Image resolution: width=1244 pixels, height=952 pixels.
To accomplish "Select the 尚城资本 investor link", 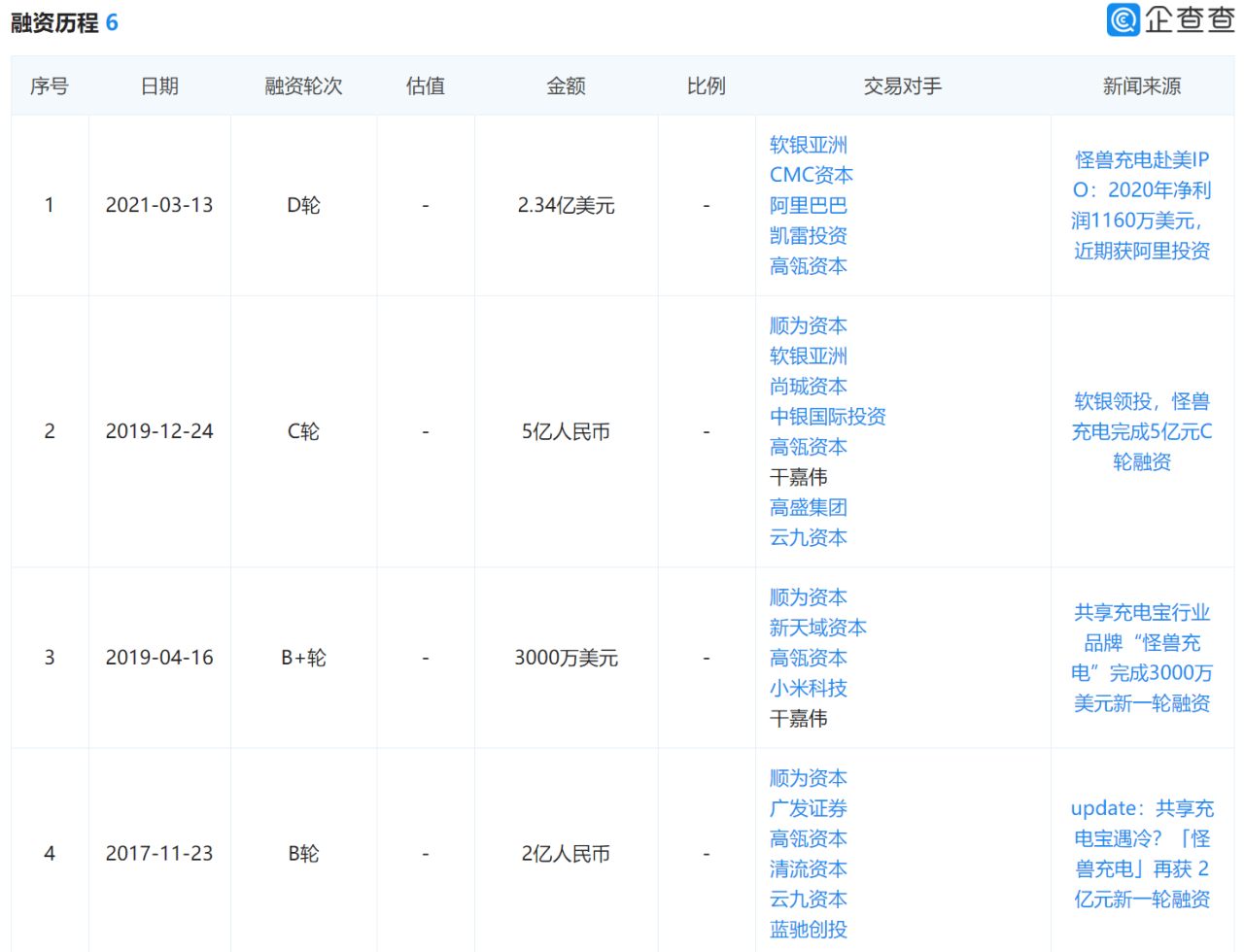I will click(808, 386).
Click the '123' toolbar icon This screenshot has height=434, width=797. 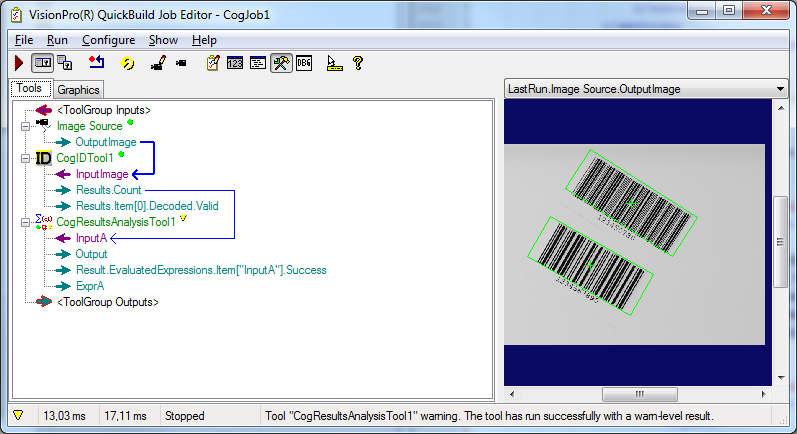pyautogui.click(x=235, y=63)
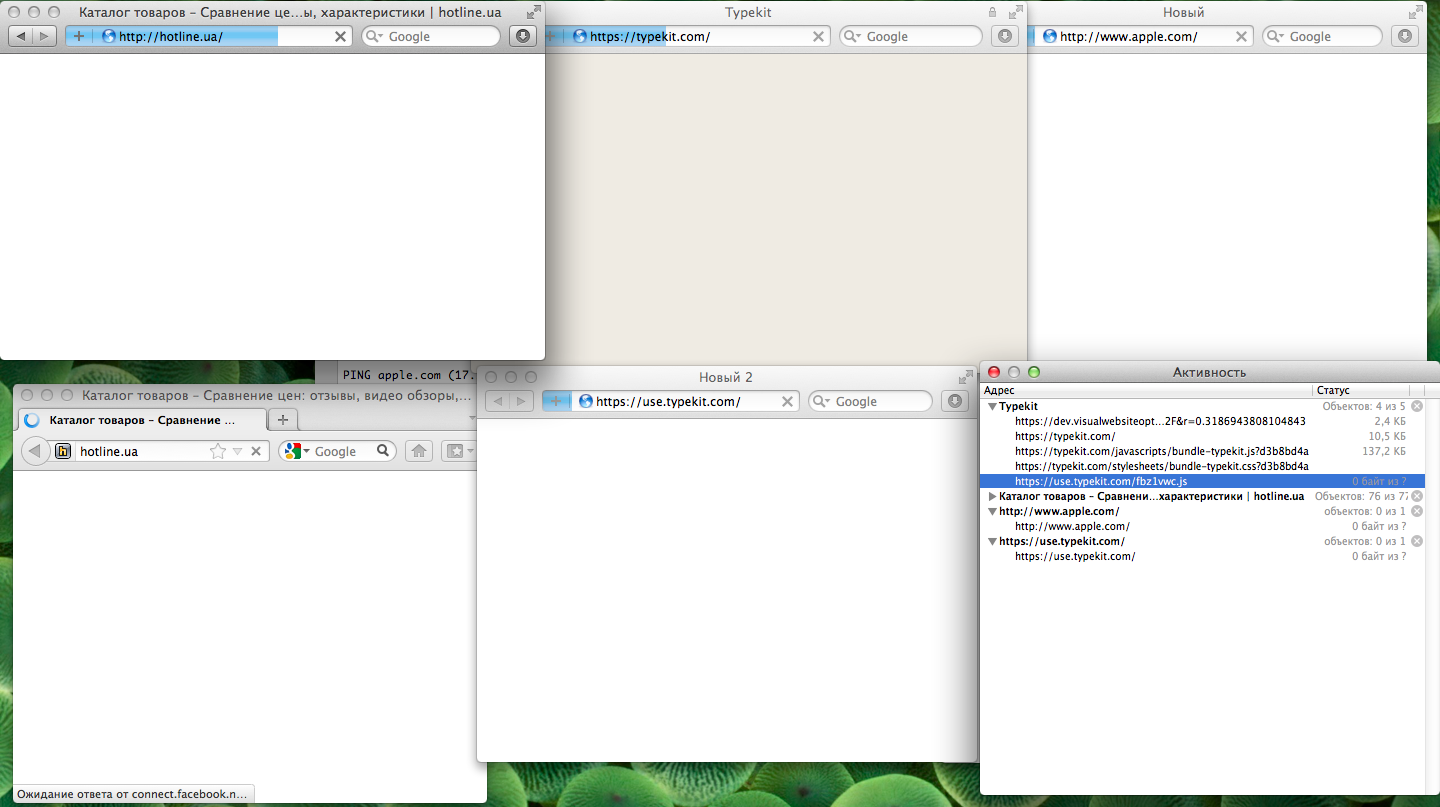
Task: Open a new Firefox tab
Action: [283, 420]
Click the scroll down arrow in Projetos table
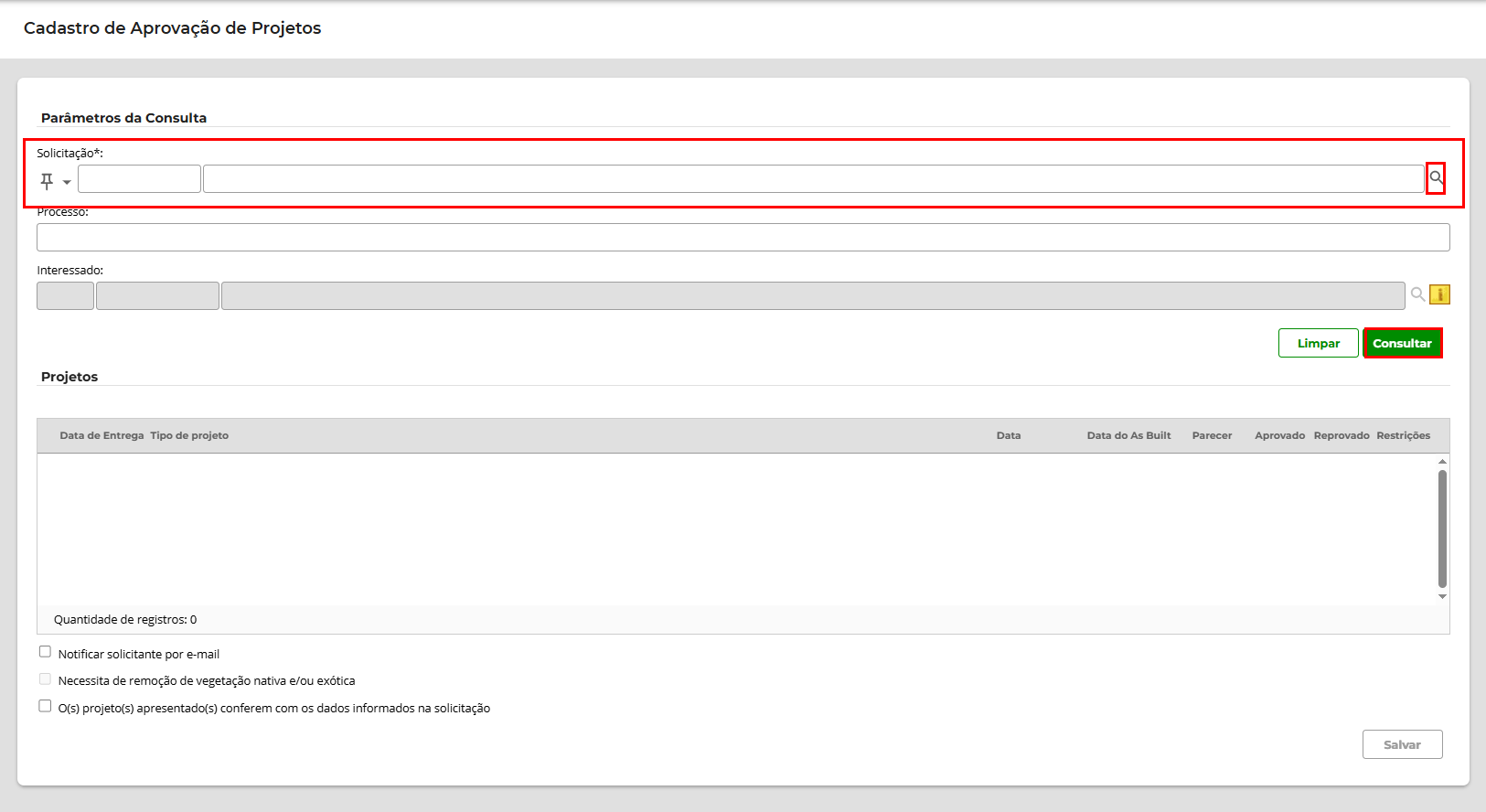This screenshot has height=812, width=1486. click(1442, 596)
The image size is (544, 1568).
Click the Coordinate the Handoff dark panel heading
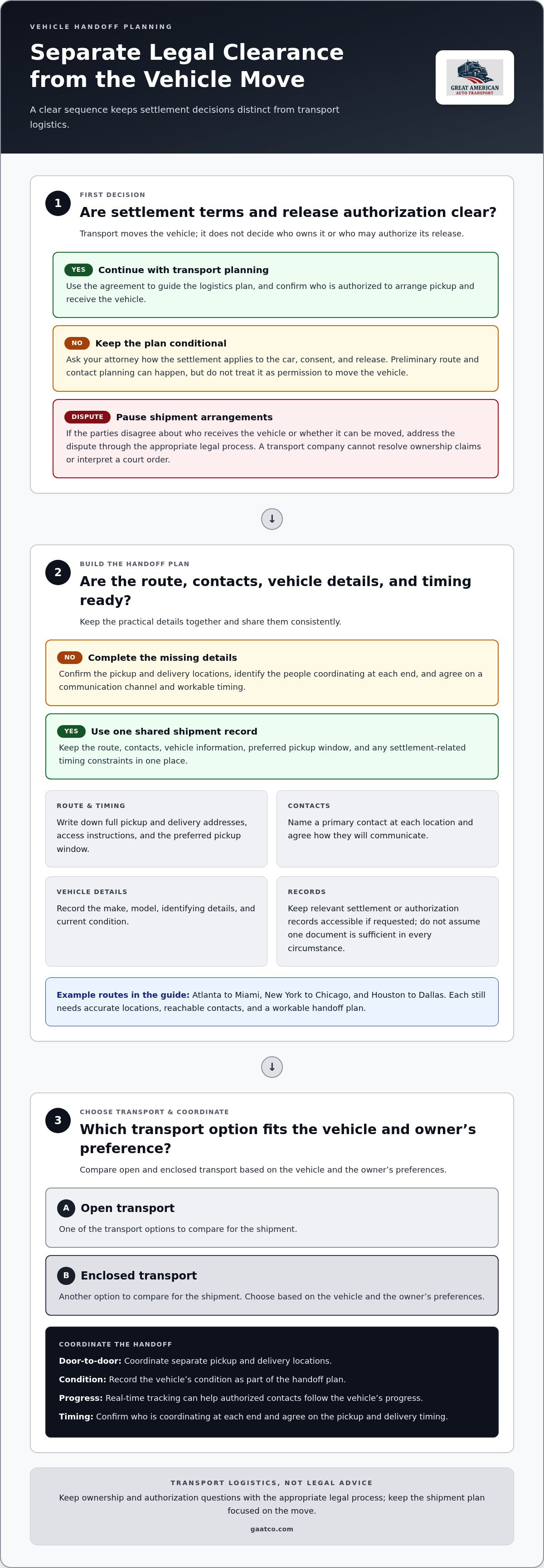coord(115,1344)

************

## TASK OBJECTIVE:
Please render the items from the line containing "The image size is (544, 1568)." through the end of the items as a two-column CSV with the columns "text" and "answer". Give one row per item, put each value in a single quoted field with line breaks replaced by spaces, and leave the pictures out.

## TASK ANSWER:
text,answer
"The image size is (544, 1568). Click the Coordinate the Handoff dark panel heading","coord(115,1344)"